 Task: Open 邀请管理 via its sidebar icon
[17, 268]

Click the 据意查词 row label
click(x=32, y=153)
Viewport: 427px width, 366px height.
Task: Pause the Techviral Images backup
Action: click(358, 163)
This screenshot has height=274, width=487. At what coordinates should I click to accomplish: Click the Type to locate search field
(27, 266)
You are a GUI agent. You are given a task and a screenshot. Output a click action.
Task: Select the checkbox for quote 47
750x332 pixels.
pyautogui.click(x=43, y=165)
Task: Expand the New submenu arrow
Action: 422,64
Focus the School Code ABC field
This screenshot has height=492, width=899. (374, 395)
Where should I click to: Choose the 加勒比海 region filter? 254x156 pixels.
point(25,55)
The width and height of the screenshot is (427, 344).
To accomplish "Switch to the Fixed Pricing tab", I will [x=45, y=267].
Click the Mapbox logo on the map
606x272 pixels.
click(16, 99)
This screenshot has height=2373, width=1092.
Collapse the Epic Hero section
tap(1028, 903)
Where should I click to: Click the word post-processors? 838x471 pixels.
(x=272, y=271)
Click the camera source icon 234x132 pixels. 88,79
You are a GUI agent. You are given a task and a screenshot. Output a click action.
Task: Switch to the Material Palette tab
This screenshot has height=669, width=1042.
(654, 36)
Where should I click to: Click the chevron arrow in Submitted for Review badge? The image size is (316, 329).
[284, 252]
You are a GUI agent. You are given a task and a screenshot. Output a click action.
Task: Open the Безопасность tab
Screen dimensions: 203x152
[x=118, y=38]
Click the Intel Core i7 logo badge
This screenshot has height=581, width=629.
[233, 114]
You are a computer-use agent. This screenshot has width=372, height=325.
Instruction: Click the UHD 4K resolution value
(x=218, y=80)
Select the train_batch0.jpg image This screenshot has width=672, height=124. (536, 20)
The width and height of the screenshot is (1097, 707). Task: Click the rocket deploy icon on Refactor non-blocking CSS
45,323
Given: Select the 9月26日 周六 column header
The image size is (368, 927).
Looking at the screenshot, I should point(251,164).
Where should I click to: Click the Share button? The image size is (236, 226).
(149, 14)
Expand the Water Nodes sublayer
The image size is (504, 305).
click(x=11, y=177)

___

▶ [TASK REQUIREMENTS]
I'd like the entries above reproduced in full, exactly as they stand.

▶ [EXPECTED ANSWER]
 Task: Open 邀请管理 via its sidebar icon
[17, 268]

Click the 据意查词 row label
click(x=32, y=153)
Viewport: 427px width, 366px height.
Task: Pause the Techviral Images backup
Action: click(358, 163)
This screenshot has height=274, width=487. At what coordinates should I click to accomplish: Click the Type to locate search field
(27, 266)
You are a GUI agent. You are given a task and a screenshot. Output a click action.
Task: Select the checkbox for quote 47
750x332 pixels.
pyautogui.click(x=43, y=165)
Task: Expand the New submenu arrow
Action: 422,64
Focus the School Code ABC field
This screenshot has height=492, width=899. (374, 395)
Where should I click to: Choose the 加勒比海 region filter? 254x156 pixels.
point(25,55)
The width and height of the screenshot is (427, 344).
To accomplish "Switch to the Fixed Pricing tab", I will [x=45, y=267].
Click the Mapbox logo on the map
606x272 pixels.
click(16, 99)
This screenshot has height=2373, width=1092.
Collapse the Epic Hero section
tap(1028, 903)
Where should I click to: Click the word post-processors? 838x471 pixels.
(x=272, y=271)
Click the camera source icon 234x132 pixels. 88,79
You are a GUI agent. You are given a task and a screenshot. Output a click action.
Task: Switch to the Material Palette tab
This screenshot has height=669, width=1042.
(654, 36)
Where should I click to: Click the chevron arrow in Submitted for Review badge? The image size is (316, 329).
[284, 252]
You are a GUI agent. You are given a task and a screenshot. Output a click action.
Task: Open the Безопасность tab
Screen dimensions: 203x152
[x=118, y=38]
Click the Intel Core i7 logo badge
This screenshot has height=581, width=629.
[233, 114]
You are a computer-use agent. This screenshot has width=372, height=325.
Instruction: Click the UHD 4K resolution value
(x=218, y=80)
Select the train_batch0.jpg image This screenshot has width=672, height=124. (536, 20)
The width and height of the screenshot is (1097, 707). Task: Click the rocket deploy icon on Refactor non-blocking CSS
45,323
Given: Select the 9月26日 周六 column header
The image size is (368, 927).
Looking at the screenshot, I should point(251,164).
Where should I click to: Click the Share button? The image size is (236, 226).
(149, 14)
Expand the Water Nodes sublayer
The image size is (504, 305).
click(x=11, y=177)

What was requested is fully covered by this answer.